Ethereum Name Service developer identifies challenges in Vitalik’s fee proposal


Ethereum Name Service (ENS) lead developer Nick Johnson said the protocol would have to make some changes before implementing Vitalik Buterin’s new fee structure.

The first point raised concerns about the types of names and how much difference this would make to the fee structure. Johnson highlighted that names could be human names, brand names, and generic terms.

According to him, most proposals to use market-based pricing focus on generic terms, but this is unlikely to apply to other names like human names and brand names.

For example, while it is beneficial that a generic term ends up with someone who would put it to good use, this may not work for human names and brand names.

He argued that brands should not struggle to hold a name that got its popularity due to their efforts.

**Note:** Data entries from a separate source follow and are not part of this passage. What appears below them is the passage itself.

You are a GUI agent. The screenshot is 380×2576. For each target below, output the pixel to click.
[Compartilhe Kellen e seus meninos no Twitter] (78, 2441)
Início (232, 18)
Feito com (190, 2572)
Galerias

Johnson continued that there are also externalities to consider in the naming system, which might make it unattractive for a person holding a name to pay more. If they lose the name, the users will bear most of the costs.

Harberger registrars

The ENS developer also discussed an idea he termed Harberger Registrars, which would allow ENS to issue 1- and 2- character names under a different set of rules.

With this system, the character names would be paid for based on the Harberger Tax Scheme.

While the original owner will pay rent based on the value attached to the name, those who buy subdomains on the names will still retain their ownership even if the parent domain is transferred.


Another ENS developer Jeff Lau conceded that the domain names may have been too cheap considering how quickly the three letter names sold out.

Lau continued that Buterin’s proposal focused more on the issues of congestion and funding for the ENS DAO without giving accessibility much thought.

She continued that subdomains could help solve “Vitalik’s prediction that there will no longer be any meaningful .eth names left to register,” while also bringing more accessibility.

Lau concluded that the “ENS pricing was always designed to be changed because we *knew* that we probably wouldn’t get it right the first time and that things may need to change.”

Buterin argued that ENS domain names are cheap.

Buterin had argued that ENS sold most domain names at a low price, allowing squatters to get most of the prized names of the domain.

He continued that the cheap pricing did not make enough money for the ENS DAO.

To solve this, Buterin recommended better pricing arrangements that tie the level of market demand to the domain fees and provide time-bound ownership guarantees.